Notre choix du soir. Fable stylisée, le film de Deniz Gamze Ergüven conte le combat de guerrières amazones que leur famille a décidé d’enfermer dans une cage pour brider leur sexualité (sur Arte à 20 h 55).

Film sur Arte à 20 h 55

La question du statut des femmes dans les sociétés traditionalistes donne lieu depuis quelques décennies à un vigoureux combat cinématographique, embrassé notamment, mais pas seulement, par des réalisatrices. Considérés du point de vue d’un spectateur laïque, ces films reconduisent un débat réputé clos.

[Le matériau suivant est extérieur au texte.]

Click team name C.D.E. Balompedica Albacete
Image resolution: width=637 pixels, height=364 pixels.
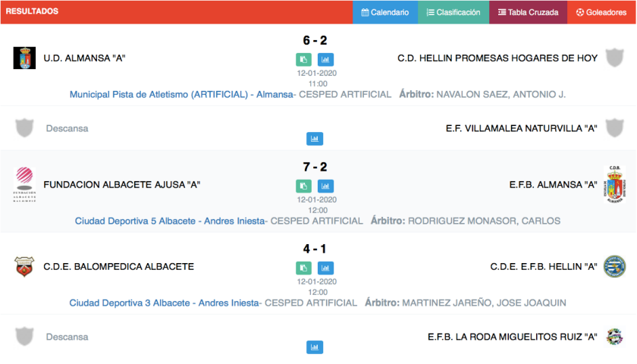pos(118,266)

Le fait qu’il ne le soit pas – y compris en France, où il prend de l’ampleur – n’entame pas la sensation d’une répétition ad libitum du même thème, avec les mêmes figures et selon les mêmes modalités. Il faut donc faire preuve d’un certain talent pour se démarquer.

C’est le cas de Deniz Gamze Ergüven dans Mustang, son premier long-métrage. L’apport de la jeune cinéaste à la question est d’emblée signifié par le titre du film, dont on ne voit pas à quoi d’autre il pourrait renvoyer : Mustang aura la beauté, la fierté et l’impulsivité de l’animal qui porte ce nom.

Cinq jeunes filles, cinq sœurs liées comme les doigts de la main, se chargent ici de recevoir cette onction, qui tient lieu de scandale dans l’environnement qui est le leur. Trop belles. Trop libres. Trop sensuelles. Trop fières. A charge pour la famille, relais d’une société coercitive, de les dompter. L’action commence en fin d’année scolaire, dans un village côtier et isolé, loin de la capitale.

A peine sorti de l’école, un groupe de garçons et de filles en uniforme se rue vers le rivage ensoleillé, où tous s’ébrouent tout habillés dans la mer qui leur tend les bras, les filles montées sur les épaules des garçons.

Tancées, menacées, surveillées

Cela leur coûtera cher. A leur retour dans la maison familiale, la rumeur d’une conduite immorale, l’entrejambe des filles ayant touché la tête des garçons, s’est déjà répandue. Elevées par une grand-mère aimante mais aliénée à l’ordre patriarcal et par un oncle vociférant, les cinq Grâces sont illico bouclées, tancées, menacées, surveillées. Bonnes à marier, elles ne reverront pas l’école. De l’aînée à la cadette, une à une, elles font l’objet d’une alliance avec une famille voisine. Mais les filles ne se laissent pas si facilement faire. A l’obscurité, elles opposent leur lumière ; à l’immobilisme, leur prestesse ; à la grisaille, leur chatoiement ; à la rigueur, leur alanguissement. Le film est l’histoire charnelle, et aussi, bien sûr, morale, de cette lutte. Mais plus elles ruent dans les brancards, plus les barreaux, les restrictions et les robes « couleur de merde » envahissent la maison.

De sorte qu’au-delà de l’intrigue – qui tient un peu du conte et souffre parfois de sa dimension allégorique – l’enjeu du film est surtout esthétique. Si les filles sont si belles – et elles le sont à un degré rendu supérieur par la cinéaste qui les filme –, c’est bien parce que leur enfermement doit être perçu comme une offense à la beauté. Si elles sont si gracieuses, c’est bien parce que leur assujettissement doit humilier cette qualité si rare et si précieuse. Le choix de ces armes est a fortiori celui du cinéma, et c’est en quelque sorte de bonne guerre que la réalisatrice ne se prive pas de les employer.

Mustang, de Deniz Gamze Ergüven. Avec Günes Sensoy, Doga Zeynep Doguslu (Fr.-Turq.-All., 97 min). Le film sera suivi, à 22 h 30, du documentaire d’Amine Mestari, « Il était une fois… Mustang » (Fr., 2018, 50 min).